• Page extract:
Operation Metro Surge brought a militarized presence through state sponsored violence, and it has been horrific and overwhelming to see our neighbors being violated, dehumanized, targeted, and detained. The intensity reached people’s doorsteps, forcing many of us to wrestle with questions of risk, responsibility, and what it means to stand up in real time. It’s been everyday people—putting themselves on the line, showing up for one another, and refusing to look away. At the same time, this moment has demanded attention on Minnesota—locally and globally—to witness some of the strongest expressions of organizing, education, and mutual aid in action.

There isn’t any one sector that can take credit. The power of our movement is that there is no one face, and it is leaderful. Which means we can tag-team, and take breaks while others tap in. Unions can play a key role in investing in the leadership development infrastructure, to help sustain the work, and make space for collective regeneration and visioning.

Amid ICE chaos, Minnesota unions came together in protest on January 23rd, 2026.
Amid ICE chaos, Minnesota unions came together in protest on January 23rd, 2026.

• Set of tasks:
1. In the passage on Operation Metro Surge, list the four words describing what was done to neighbors.
2. Repeat the passage on Operation Metro Surge word for word, between "There isn’t any" and "regeneration and visioning.", inclusive.
3. Write the next part of the passage on Operation Metro Surge, picking up after its final sentence.

• Information shown:

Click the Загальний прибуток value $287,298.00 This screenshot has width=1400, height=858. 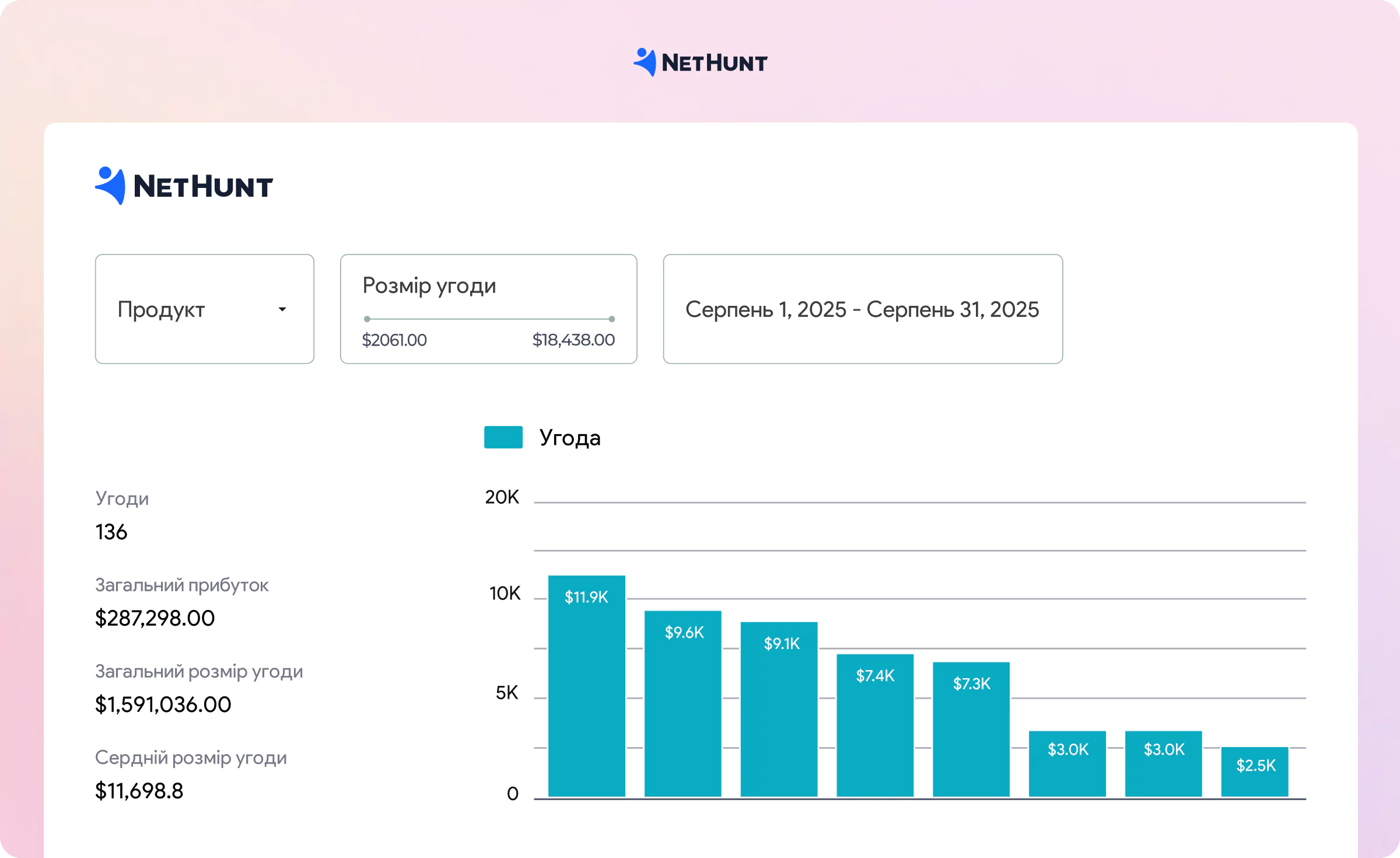click(155, 618)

• Written responses:
1. violated, dehumanized, targeted, detained

2.
There isn’t any one sector that can take credit. The power of our movement is that there is no one face, and it is leaderful. Which means we can tag-team, and take breaks while others tap in. Unions can play a key role in investing in the leadership development infrastructure, to help sustain the work, and make space for collective regeneration and visioning.

3.
At the same time, I’ve been proud of how unions have shown up in this moment—sharing knowledge, drawing on histories of general strikes, and helping build toward efforts like the January 23, 2026, ICE Out of Minnesota: A Day of Truth & Freedom, a unified day of action where workers and everyday people withheld their labor and participated in boycotts to demonstrate collective power and demand justice. An estimated 38% of the state participated—making it the largest coordinated labor and community action in Minnesota’s recent history. Prior to that, the Minneapolis Teamsters Strike of 1934 stood as one of the most consequential labor actions in the state’s history. What we’re seeing now builds on that legacy. Movements learning from one another, carrying forward hard-earned lessons, and refining the strategies that make collective action possible, especially the hard work of seeing the throughlines, connections, and how our movements coalesce into shared mutuality.

Unions, in strategic alignment with worker centers and other community partners, are remembering who we are—who we have always been. Keeping ICE out of Minnesota businesses, off construction job sites, ensuring restaurants, and workplaces are places where workers are safe—is union work. At our core, this work is about humanizing workers, and securing a viable future, and that commitment is central to both our identity and our ability to be mobilized, and ready to do this work well. We have a renewed opportunity to anchor ourselves in this moment and build from it, and I am confident we can do it together.

Casey Hudek

About the Author: Casey Hudek is the Co-Director of the Workers Confluence Fund, where he supports partnerships between unions and community organizations to build worker power and advance racial and economic justice.

About this Project: Casey’s story is co-produced with Change Narrative LLC, in partnership with McKnight Foundation’s Midwest Climate & Energy Program. Read more essays from the series: Midwest Climate Leaders Share Stories of People and Place.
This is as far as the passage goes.